Singapore’s central bank has added Bybit, the world’s second-largest crypto exchange by trading volume, to its Investor Alert List. The Monetary Authority of Singapore (MAS) posted the warning on June 17, putting Bybit’s main website on a public list of entities that could be wrongly seen as licensed by the regulator. Bybit isn’t authorized under Singapore’s Payment Services Act, and the listing is a formal shot across the bow — even though the exchange already blocks Singapore IP addresses.
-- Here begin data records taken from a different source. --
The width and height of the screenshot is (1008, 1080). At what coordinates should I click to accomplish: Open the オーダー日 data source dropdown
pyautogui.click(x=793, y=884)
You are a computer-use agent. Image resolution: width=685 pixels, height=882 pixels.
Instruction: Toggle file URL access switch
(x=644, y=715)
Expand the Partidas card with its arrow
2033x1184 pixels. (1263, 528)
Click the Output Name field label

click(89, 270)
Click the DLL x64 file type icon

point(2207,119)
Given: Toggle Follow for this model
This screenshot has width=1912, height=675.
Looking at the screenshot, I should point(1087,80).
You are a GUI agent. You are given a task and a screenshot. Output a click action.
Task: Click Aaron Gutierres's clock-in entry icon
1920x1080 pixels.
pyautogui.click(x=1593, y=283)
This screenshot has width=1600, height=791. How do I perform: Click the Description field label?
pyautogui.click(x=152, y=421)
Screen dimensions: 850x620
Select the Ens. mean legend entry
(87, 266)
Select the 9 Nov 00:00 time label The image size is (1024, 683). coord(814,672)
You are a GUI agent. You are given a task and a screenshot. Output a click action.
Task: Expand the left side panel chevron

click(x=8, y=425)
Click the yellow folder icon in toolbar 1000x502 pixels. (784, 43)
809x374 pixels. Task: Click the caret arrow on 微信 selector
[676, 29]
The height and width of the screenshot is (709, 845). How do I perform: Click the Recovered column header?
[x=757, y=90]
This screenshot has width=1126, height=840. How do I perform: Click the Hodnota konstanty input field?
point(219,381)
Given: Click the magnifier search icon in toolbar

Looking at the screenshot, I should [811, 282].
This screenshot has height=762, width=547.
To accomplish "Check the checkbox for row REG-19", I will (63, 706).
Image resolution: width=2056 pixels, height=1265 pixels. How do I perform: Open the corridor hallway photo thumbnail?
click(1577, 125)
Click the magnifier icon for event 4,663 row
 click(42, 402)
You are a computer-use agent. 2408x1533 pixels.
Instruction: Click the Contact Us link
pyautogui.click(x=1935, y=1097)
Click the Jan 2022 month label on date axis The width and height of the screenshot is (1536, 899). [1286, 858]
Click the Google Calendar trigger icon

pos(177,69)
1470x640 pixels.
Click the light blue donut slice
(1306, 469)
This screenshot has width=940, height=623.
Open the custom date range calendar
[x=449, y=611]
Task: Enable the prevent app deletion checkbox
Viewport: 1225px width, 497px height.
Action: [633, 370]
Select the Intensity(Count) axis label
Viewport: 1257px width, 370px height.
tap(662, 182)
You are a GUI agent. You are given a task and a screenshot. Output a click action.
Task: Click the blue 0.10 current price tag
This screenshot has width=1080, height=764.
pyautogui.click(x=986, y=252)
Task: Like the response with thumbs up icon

What the alert means — and doesn’t
The Investor Alert List isn’t a ban or a fraud designation. It’s a consumer warning tool, the same list that has carried Binance since 2021. Being added doesn’t trigger fines or shutdowns, but it does signal that MAS believes the platform may be holding itself out as licensed when it isn’t. Regulators here have been aggressive: unlicensed firms soliciting Singapore residents risk enforcement action. Bybit’s terms of service already say Singapore users aren’t welcome, and the exchange geo-blocks local traffic. Still, MAS wants residents to know they’re on their own if they use the platform — no dispute mechanism, no deposit protection, no fair-dealing rules.
Bybit’s Singapore roots
There’s an ironic twist: Bybit was founded by Ben Zhou, who is Singaporean. The exchange is now headquartered in Dubai but maintains operations in several jurisdictions. Zhou hasn’t commented on the MAS listing as of press time. The addition comes less than three months after Bybit was removed from Malaysia’s equivalent investor alert list — a removal that followed regulatory engagement. That track record suggests Bybit may eventually talk to MAS, but so far there’s been no public move.
No trading disruption — yet
The listing hasn’t affected Bybit’s global operations. The exchange continues to list tokens, publish Proof-of-Reserves data, and process trades as usual. No service interruptions have been reported. But the reputational sting is real. Singapore is a key jurisdiction for crypto regulation in Asia, and MAS has been tightening rules under the Payment Services Act. Being on the list doesn’t stop people from using Bybit — it just means they can’t claim they didn’t know it was unregulated.
MAS advises users to check its official Financial Institutions Directory for properly licensed platforms. For Bybit, the next question is whether it will follow the Malaysia playbook and engage the regulator, or stay silent and hope the alert fades. So far, silence.